## Given text
◇ ◇ ◇ ◇ ◇ ◇ ◇
# Audi Status for 2010 12 Hours of Sebring: Better Insight on AoA's Attitude



## [email protected] (Apr 9, 2004)

We're on location in Washington DC today where we came to catch Audi of America President Johan de Nysschen address journalists at the National Press Club and were able to throw a few questions about Sebring at Audi's PR staff while we had their ear about the company's status and view on the 12 Hours of Sebring endurance race in March.
Audi's 2010 plans released by Audi Sport communications made no mention of Sebring when it announced next year's participation in the ACO's Le Mans Intercontinental Cup. Fans of Audi in racing and the ALMS series quickly wondered whether Audi would choose to contest the race as they have every season since 1999 and winning all but two of those.
A theory, with a fair bit of legitimacy from what we can gather both with internal and external sources we have, is the idea that the Audi R15 TDI will need to be changed and tested before it can qualify to run under ACO rules and there simply may not be enough time for that between now and the 12 Hours' running next March. In as much, this could keep Audi off of the grid for the first time this century. 
Posed with this question, the answer received was short but said a lot. "Audi of America very much wants to be there."
That's not the "We will race" we were looking for but given no mention of Sebring in the Audi Sport release and other discussions we have had that we can't quote we believe that Audi is doing everything they can to make the grid but is also following their corporate modus operandi of under promising and over-delivering. Sebring hasn't been promised, so if and when Audi Sport shows up it's a bonus. 
This makes us hopeful but it's not so easy for those trying to make travel arrangements very far out. Our recommendation is to make the arrangements anyway. Sebring is an amazing spectacle and, fingers crossed, the point will be moot when Audi shows up. Again... fingers crossed. 
We'll post any updates as we hear them.


----------
◇ ◇ ◇ ◇ ◇ ◇ ◇
## Data for processing
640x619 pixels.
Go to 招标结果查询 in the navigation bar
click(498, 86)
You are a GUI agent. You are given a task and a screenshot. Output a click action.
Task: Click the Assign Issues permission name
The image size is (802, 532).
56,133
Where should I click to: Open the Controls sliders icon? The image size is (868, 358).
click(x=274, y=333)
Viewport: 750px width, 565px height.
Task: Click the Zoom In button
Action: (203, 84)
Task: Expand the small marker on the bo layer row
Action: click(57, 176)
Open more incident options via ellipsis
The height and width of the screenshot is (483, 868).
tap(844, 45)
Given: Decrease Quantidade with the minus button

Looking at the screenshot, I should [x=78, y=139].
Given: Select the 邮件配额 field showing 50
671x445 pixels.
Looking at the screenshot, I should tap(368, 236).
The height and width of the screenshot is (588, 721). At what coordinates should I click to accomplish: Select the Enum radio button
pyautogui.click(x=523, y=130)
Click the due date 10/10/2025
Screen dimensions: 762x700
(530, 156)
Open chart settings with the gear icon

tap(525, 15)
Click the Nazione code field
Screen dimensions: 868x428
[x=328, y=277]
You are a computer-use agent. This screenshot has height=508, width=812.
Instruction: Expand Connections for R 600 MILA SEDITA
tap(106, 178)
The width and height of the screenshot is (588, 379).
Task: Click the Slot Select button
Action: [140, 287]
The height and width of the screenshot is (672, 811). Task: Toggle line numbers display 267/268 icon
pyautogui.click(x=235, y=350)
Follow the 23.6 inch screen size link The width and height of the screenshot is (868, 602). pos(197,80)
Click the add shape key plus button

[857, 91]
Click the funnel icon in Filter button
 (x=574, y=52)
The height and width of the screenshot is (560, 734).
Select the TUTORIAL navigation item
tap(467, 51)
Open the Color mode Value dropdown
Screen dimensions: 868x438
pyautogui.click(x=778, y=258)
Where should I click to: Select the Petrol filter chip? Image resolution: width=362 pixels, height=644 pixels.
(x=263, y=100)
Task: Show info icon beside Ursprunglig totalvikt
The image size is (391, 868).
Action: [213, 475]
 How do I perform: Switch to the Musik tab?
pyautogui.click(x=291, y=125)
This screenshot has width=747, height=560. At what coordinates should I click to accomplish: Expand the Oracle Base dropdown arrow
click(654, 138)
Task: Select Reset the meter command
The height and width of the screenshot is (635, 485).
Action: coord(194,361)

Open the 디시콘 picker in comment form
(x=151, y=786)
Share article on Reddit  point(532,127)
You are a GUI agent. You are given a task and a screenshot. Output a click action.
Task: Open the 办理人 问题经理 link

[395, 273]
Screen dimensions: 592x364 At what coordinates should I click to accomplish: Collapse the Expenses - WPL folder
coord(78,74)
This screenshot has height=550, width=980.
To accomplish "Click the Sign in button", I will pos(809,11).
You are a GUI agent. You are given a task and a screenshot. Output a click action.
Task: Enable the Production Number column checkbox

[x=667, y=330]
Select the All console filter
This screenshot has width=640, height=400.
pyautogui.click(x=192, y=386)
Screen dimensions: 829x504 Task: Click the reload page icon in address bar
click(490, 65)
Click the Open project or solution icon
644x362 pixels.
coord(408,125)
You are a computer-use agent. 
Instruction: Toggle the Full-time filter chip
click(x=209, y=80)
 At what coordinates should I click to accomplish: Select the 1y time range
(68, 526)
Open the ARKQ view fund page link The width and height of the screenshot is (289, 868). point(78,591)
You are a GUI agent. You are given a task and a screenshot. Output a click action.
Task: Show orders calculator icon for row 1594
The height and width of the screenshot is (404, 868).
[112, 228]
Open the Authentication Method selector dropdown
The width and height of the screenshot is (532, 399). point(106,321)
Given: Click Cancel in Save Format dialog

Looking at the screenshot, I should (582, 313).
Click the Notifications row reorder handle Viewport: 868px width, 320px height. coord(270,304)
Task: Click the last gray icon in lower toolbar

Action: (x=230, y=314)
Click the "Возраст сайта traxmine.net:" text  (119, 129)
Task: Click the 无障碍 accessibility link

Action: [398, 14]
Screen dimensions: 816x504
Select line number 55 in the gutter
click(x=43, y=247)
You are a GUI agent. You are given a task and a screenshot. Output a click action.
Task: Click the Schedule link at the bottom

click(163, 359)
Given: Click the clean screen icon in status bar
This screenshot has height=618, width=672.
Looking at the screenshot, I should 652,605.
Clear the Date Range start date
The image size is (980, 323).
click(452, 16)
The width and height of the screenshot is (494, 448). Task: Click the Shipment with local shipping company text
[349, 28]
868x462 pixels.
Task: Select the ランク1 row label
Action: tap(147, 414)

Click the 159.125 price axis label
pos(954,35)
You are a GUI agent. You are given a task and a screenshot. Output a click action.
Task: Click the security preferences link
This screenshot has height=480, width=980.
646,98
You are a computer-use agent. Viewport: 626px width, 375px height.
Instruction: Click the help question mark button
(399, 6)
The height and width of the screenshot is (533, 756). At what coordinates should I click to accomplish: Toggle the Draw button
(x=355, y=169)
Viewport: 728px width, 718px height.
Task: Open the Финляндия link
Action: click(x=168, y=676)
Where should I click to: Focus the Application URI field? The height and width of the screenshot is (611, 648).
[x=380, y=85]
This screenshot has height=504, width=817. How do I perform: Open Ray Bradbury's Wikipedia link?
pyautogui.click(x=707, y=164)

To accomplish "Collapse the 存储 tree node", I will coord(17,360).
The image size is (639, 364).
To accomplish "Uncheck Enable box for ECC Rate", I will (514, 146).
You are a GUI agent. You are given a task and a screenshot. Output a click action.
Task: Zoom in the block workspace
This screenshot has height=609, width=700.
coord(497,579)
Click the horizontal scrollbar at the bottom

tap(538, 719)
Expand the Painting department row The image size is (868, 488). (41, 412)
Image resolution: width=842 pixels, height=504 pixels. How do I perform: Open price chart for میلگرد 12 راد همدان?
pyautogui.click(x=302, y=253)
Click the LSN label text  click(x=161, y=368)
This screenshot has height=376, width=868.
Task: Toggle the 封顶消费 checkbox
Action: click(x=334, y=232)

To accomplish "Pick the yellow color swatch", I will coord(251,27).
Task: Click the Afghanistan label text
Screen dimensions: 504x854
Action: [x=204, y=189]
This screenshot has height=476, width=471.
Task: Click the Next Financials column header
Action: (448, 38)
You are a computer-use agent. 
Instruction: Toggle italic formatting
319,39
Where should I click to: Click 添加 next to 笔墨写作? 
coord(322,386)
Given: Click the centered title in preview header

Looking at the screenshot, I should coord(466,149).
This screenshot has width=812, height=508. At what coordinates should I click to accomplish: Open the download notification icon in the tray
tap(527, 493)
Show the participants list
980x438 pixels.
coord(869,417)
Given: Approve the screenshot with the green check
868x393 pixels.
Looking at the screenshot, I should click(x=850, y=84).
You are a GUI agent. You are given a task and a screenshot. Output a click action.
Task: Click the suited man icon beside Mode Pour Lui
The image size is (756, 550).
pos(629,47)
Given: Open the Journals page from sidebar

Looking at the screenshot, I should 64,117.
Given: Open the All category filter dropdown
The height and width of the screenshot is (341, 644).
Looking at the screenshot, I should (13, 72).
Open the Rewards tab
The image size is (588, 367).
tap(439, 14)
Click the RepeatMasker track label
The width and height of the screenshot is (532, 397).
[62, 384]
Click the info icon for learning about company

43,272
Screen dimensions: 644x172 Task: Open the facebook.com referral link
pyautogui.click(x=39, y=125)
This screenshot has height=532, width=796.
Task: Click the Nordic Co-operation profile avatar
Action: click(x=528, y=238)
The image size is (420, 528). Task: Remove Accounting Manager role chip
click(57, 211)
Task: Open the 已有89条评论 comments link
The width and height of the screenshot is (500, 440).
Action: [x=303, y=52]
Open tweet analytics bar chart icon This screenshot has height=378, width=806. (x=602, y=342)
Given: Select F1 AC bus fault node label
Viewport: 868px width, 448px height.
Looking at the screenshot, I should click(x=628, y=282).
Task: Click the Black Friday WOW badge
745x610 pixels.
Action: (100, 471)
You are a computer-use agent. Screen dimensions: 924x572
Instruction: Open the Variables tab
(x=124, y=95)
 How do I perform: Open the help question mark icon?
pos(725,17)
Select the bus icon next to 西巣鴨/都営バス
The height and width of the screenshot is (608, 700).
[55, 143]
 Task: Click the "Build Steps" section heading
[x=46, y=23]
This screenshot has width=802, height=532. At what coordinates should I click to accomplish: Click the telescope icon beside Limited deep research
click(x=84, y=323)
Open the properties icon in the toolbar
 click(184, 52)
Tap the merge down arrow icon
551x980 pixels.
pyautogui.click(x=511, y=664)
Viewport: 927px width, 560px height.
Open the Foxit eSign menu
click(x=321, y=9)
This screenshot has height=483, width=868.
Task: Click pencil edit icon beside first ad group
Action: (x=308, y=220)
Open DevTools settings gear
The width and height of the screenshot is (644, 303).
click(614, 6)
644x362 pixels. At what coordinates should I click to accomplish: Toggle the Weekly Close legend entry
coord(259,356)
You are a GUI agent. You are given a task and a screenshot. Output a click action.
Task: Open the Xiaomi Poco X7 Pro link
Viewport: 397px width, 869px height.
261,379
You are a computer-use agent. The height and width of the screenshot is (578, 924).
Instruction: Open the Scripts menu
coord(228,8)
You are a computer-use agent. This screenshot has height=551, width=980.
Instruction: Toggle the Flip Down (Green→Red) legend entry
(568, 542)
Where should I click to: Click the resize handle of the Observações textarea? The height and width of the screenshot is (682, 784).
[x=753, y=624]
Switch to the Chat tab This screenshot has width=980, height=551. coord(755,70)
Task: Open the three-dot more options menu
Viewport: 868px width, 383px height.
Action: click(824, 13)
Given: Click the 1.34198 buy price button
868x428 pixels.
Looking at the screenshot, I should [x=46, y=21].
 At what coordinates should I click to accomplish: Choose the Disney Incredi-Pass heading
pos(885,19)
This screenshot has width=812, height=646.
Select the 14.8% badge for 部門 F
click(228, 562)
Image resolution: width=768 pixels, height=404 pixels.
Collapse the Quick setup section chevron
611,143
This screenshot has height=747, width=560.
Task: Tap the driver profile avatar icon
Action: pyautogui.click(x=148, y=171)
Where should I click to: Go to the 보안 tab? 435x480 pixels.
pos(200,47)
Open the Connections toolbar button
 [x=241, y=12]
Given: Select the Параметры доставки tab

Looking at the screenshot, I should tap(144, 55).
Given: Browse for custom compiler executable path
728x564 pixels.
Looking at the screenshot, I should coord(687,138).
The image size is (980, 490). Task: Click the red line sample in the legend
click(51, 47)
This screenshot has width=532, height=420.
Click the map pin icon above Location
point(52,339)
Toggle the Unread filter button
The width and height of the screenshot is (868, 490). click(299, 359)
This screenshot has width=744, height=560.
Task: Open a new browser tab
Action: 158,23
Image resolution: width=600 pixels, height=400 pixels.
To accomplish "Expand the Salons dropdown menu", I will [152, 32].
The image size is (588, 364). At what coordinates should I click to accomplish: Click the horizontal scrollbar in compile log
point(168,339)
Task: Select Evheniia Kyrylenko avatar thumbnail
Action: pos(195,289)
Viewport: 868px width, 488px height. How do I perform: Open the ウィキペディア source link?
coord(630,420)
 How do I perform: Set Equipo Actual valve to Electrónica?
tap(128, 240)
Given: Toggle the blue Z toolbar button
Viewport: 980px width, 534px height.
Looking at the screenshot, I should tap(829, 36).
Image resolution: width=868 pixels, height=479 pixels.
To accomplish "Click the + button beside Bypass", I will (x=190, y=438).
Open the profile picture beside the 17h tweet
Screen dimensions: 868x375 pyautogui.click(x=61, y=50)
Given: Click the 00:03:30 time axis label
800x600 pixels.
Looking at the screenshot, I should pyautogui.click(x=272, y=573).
◇ ◇ ◇ ◇ ◇ ◇ ◇
## Given instruction A
Reproduce the stretch of the Audi Sebring post from "This makes us" through "we hear them.".
## Given instruction B
Rewrite the stretch of the entries from the line containing "Image resolution: width=600" through the end of the entries, replacing "Salons" with "Barbers" and changing nothing else. Give only those lines.

## Final result A
This makes us hopeful but it's not so easy for those trying to make travel arrangements very far out. Our recommendation is to make the arrangements anyway. Sebring is an amazing spectacle and, fingers crossed, the point will be moot when Audi shows up. Again... fingers crossed. 
We'll post any updates as we hear them.

## Final result B
Image resolution: width=600 pixels, height=400 pixels.
To accomplish "Expand the Barbers dropdown menu", I will [152, 32].
The image size is (588, 364). At what coordinates should I click to accomplish: Click the horizontal scrollbar in compile log
point(168,339)
Task: Select Evheniia Kyrylenko avatar thumbnail
Action: pos(195,289)
Viewport: 868px width, 488px height. How do I perform: Open the ウィキペディア source link?
coord(630,420)
 How do I perform: Set Equipo Actual valve to Electrónica?
tap(128, 240)
Given: Toggle the blue Z toolbar button
Viewport: 980px width, 534px height.
Looking at the screenshot, I should tap(829, 36).
Image resolution: width=868 pixels, height=479 pixels.
To accomplish "Click the + button beside Bypass", I will (x=190, y=438).
Open the profile picture beside the 17h tweet
Screen dimensions: 868x375 pyautogui.click(x=61, y=50)
Given: Click the 00:03:30 time axis label
800x600 pixels.
Looking at the screenshot, I should pyautogui.click(x=272, y=573).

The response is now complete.